The question that would arise from Singer’s argument is whether one ought to give to appoint of reaching the “marginal utility” level. The logical observation would be to avoid reaching the level, but it is equally important to observe how much others give. If everyone including the government gave enough share/contribution to eradicating destitution from basic needs such as food, shelter or health, then the burden of easing destitute situations in society would be modest.

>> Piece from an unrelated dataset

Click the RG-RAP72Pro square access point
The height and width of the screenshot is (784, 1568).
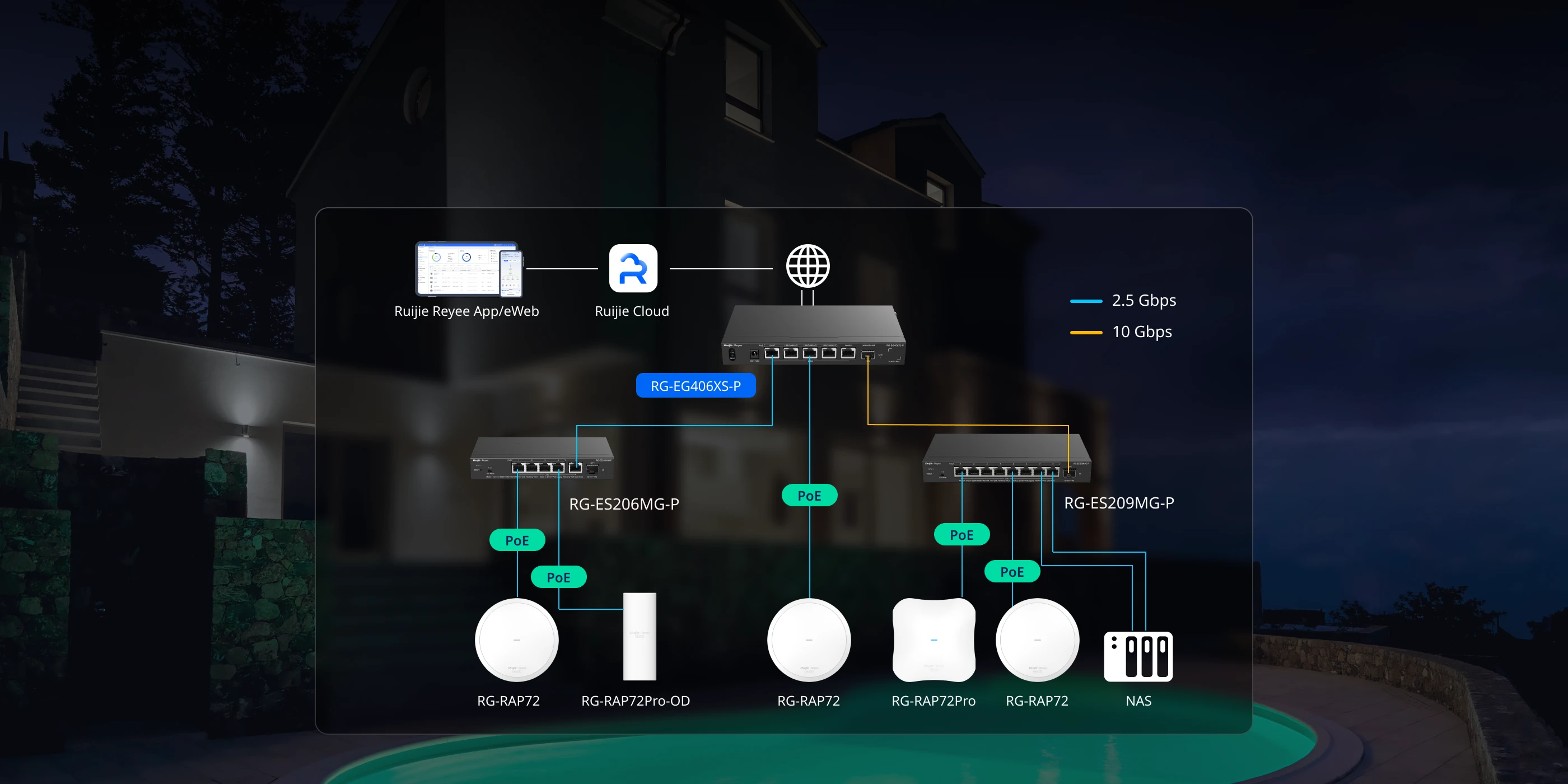coord(934,640)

Resources allocated to alleviate such destitution by for instance the government is often too little, such that the burden befalls individuals, who are thus obligated to offer more assistance and at times reduce their reserve status to marginal utility level.
The situation of draining resources to the marginal utility levels is comparable to Singer’s argument that it is morally wrong not to assist people in need of basic requirements such as food, shelter, clothing or medicine. This is in cognition that everyone has the power to prevent something terrible around them from happening without sacrificing something that is of greater moral importance. Based on Stinger’s argument, assistance does not reflect on monetary and material aid only. For instance, rescuing a child from drowning only ruins the rescuer’s clothing. It is thus a sacrifice worth undertaking since it does not sacrifice anything of greater moral significance (ruined clothes) in comparable the prevented occurrence (death by drowning). This means that people ought to give as much as they can afford, more than the current situation indicates.
It is therefore important to concur with Singer’s principle of preventing bad occurrences which indicate that a government or an individual ought to prevent a bad occurrence if the unfortunate situation cannot compromise another worse occurrence or sacrifice something good enough to completely offset the bad incident (Singer, 5-6). Preventing/offsetting a bad occurrence should therefore not create another bad or worse circumstance or else cause someone to forfeit a compensating good. Consequently, an offered humanitarian aid ought not to create another needy or worse scenario.